This page illustrates the security model of Bijou.
Master key is 256-bits, which is generated from user password using argon2id
. Four keys are then derived in order using blake2b
:
config_key
(256 bits): used to encrypt Bijou configuration;content_key
(256 bits): used to further derive keys for file encryption;file_name_key
(256 bits): used to optionally encrypt filenames;db_key
(256 bits): used to encrypt database.
Bijou patched RocksDB to support at-rest database encryption. In particular, a custom filesysytem layer is implemented. It encrypts all database files in 4096-bytes blocks, storing extra authentication information in a separate file ([filename].meta
). Currently, the algorithm is XSalsa20, where IVs are re-generated on each write.
A keystore.json
is stored in plaintext, containing necessary information to retrieve the master key using password. Bijou's configuration is stored in config.json
, which is encrypted using config_key
.
Each file has a unique encryption key (derived from content_key
). Files are segmented into blocks (4096 bytes by default). On each modification, a new IV is generated, the block gets encrypted, prepended with header and appended with tag. Header and tag are algorithm-specific. For instance, AES-256-GCM
uses 12-bytes IV as header and 16-bytes authentication tag.

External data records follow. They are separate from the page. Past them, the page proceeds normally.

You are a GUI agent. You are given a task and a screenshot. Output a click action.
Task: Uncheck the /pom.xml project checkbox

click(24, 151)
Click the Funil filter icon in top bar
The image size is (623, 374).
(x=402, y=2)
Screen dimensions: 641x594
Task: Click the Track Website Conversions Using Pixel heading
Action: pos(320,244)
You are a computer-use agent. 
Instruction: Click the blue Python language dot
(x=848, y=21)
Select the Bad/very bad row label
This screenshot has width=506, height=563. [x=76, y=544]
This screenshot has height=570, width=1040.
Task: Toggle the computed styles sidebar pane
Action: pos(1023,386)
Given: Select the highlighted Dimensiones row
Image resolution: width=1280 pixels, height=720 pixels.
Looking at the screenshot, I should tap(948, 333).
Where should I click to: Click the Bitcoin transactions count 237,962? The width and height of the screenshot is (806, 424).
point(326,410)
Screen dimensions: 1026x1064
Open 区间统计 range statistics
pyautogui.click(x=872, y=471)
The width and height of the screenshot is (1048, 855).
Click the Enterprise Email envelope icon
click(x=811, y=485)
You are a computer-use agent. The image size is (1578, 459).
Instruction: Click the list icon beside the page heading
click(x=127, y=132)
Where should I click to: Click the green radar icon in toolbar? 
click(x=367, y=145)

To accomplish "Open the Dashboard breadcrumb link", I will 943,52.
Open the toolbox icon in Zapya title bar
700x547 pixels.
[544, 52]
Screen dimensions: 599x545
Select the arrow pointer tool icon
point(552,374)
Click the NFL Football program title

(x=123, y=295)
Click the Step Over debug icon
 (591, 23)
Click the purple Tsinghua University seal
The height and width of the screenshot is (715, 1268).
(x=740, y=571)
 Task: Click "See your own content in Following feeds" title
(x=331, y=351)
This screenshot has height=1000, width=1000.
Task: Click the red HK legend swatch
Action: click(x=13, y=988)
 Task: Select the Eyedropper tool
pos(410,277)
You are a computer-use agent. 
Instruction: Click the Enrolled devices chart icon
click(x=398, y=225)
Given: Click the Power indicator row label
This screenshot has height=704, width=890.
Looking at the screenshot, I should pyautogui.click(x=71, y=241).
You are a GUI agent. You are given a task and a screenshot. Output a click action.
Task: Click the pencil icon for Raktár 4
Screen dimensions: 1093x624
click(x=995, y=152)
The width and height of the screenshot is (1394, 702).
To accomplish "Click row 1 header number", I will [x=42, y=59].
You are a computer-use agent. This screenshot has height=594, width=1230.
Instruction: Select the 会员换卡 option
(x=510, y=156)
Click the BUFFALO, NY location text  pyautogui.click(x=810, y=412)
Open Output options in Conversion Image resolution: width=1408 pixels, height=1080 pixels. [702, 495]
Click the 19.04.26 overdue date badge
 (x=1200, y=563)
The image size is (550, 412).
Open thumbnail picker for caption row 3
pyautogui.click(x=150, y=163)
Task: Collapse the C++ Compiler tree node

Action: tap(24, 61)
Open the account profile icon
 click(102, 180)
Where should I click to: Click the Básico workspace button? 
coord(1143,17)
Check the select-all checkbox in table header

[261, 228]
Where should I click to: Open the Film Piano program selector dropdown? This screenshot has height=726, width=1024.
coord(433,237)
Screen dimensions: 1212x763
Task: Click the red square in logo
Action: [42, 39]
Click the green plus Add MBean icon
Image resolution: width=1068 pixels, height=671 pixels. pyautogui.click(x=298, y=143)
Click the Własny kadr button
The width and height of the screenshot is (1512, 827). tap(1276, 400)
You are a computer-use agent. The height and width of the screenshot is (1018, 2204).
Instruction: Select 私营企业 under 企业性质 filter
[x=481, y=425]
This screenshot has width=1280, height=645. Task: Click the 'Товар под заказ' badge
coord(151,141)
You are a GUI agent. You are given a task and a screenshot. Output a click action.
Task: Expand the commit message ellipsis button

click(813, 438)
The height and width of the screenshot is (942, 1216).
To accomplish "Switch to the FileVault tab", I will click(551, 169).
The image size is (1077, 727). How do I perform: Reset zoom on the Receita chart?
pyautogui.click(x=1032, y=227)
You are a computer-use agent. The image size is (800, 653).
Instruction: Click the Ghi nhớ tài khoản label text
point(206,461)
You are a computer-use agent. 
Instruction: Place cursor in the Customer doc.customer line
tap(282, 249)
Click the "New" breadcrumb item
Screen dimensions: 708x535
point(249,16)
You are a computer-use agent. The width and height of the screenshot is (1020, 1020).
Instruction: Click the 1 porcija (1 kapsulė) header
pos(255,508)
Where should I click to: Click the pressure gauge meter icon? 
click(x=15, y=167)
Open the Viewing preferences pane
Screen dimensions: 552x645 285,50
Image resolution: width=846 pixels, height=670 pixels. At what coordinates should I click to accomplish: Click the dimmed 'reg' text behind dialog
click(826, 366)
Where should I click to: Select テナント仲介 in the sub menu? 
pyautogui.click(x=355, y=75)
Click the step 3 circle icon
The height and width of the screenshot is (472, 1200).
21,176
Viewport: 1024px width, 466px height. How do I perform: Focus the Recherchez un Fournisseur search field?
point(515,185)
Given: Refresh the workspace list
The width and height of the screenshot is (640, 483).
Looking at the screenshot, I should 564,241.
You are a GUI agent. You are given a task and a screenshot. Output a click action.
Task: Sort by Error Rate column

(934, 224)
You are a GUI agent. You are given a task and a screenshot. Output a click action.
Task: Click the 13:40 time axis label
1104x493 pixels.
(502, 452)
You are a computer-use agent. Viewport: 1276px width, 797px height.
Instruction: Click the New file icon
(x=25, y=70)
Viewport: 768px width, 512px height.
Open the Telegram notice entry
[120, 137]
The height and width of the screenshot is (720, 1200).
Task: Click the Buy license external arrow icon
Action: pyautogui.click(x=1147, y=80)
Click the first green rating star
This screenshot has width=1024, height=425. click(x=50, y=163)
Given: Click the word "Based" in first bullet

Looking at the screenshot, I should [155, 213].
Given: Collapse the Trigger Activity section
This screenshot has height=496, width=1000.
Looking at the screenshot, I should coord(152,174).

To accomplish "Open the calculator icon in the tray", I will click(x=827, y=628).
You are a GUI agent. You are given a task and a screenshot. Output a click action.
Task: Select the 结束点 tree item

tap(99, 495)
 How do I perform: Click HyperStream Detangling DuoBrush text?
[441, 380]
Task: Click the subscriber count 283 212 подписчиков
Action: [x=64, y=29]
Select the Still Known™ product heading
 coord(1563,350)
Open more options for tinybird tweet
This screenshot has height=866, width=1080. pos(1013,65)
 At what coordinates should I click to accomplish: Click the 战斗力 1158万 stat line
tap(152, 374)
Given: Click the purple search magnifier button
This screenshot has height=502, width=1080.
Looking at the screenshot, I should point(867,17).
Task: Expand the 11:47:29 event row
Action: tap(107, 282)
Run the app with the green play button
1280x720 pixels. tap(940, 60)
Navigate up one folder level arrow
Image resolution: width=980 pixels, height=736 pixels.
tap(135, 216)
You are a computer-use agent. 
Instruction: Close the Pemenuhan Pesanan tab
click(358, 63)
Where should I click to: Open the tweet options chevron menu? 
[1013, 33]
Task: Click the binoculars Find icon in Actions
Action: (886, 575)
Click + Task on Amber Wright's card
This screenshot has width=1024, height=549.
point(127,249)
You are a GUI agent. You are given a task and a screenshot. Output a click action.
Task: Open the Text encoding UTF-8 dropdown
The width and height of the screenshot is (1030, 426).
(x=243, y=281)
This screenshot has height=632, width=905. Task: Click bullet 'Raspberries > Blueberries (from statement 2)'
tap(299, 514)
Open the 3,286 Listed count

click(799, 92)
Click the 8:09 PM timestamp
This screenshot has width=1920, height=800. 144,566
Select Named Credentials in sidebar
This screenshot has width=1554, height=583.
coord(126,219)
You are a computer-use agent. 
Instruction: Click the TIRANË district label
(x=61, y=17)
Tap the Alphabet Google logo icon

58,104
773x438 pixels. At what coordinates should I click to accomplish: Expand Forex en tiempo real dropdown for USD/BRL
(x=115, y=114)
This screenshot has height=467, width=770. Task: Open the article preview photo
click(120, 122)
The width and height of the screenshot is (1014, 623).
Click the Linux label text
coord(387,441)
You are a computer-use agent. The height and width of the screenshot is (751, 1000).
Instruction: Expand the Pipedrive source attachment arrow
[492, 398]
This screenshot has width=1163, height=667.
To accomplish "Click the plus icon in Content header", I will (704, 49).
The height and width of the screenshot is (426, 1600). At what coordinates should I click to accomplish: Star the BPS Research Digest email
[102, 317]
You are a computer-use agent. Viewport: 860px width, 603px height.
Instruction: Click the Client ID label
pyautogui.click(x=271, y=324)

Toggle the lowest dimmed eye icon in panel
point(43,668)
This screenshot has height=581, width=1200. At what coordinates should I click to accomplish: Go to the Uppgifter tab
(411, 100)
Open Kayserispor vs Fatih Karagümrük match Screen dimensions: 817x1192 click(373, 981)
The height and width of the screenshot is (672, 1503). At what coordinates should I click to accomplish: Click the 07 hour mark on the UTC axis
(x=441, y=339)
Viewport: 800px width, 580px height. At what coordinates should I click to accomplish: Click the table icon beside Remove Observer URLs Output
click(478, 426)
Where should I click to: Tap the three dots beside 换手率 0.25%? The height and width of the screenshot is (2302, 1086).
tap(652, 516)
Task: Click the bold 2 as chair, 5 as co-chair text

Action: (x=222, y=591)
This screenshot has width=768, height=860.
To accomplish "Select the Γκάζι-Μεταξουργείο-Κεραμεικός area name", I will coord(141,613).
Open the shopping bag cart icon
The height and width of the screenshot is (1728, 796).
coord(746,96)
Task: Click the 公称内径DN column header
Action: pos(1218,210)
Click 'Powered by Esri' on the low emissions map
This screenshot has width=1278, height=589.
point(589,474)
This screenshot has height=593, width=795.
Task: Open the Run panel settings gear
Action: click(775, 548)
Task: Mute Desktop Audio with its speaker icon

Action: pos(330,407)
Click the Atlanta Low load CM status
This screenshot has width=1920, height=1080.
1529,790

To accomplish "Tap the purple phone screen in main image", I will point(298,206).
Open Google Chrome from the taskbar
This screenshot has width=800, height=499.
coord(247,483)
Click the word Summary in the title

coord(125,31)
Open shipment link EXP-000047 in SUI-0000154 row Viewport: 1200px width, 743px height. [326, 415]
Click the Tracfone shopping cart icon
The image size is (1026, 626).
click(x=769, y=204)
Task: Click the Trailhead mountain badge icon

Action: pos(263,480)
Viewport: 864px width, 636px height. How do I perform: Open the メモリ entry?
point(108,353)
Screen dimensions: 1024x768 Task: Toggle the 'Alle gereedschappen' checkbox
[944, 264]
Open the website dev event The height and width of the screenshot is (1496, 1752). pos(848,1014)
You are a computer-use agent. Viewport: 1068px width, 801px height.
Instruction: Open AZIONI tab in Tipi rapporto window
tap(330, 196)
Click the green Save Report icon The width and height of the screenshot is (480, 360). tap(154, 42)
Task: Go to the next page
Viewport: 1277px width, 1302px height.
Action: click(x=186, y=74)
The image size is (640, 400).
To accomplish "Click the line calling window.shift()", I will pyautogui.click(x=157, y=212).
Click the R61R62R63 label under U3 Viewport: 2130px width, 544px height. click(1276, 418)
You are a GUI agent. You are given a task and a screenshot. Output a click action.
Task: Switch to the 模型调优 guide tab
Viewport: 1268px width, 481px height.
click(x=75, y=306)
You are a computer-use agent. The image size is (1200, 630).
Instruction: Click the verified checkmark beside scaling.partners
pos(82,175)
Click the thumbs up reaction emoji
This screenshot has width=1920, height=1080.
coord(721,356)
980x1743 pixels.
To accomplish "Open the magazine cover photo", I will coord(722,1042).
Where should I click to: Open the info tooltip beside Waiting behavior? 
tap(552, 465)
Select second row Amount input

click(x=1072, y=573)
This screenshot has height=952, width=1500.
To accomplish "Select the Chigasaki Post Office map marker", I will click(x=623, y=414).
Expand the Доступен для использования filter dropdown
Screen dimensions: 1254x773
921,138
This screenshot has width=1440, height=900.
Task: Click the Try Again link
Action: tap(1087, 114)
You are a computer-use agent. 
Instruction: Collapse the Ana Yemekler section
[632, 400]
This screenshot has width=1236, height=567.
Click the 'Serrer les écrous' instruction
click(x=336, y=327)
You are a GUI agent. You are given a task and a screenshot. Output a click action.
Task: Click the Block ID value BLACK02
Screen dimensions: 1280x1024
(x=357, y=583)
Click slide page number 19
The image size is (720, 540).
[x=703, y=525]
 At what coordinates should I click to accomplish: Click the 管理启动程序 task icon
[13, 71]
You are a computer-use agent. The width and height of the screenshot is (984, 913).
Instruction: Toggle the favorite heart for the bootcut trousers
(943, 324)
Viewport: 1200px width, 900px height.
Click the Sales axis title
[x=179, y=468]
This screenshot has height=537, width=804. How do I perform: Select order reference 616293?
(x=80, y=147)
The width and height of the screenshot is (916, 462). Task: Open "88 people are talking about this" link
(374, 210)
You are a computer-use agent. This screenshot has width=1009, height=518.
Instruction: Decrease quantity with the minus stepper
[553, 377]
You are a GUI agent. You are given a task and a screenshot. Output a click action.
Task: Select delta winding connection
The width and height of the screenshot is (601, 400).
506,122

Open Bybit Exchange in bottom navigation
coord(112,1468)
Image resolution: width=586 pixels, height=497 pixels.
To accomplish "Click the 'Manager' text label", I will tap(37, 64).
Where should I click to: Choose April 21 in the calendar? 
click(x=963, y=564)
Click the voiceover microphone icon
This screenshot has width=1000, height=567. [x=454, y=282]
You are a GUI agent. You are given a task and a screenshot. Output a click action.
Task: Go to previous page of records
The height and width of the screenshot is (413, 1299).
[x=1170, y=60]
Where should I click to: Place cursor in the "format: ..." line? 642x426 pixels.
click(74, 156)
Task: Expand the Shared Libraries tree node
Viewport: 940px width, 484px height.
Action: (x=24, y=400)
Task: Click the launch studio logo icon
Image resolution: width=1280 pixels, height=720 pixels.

In order to be compatible with file holes, Bijou uses IVs to distinguish between normal content and holes. Bijou will avoid generating zero IVs, and if a underlying block's IV is all zeros, Bijou knows that it is a hole.
Though filenames are already encrypted at the phase of database encryption, Bijou provides an option to encrypt filenames using file_name_key
anyway. Under this mode, filenames are encrypted using XChaCha20-SIV
. Files in different directories are encrypted using different IVs, so that the same filename in different directories will not be the same.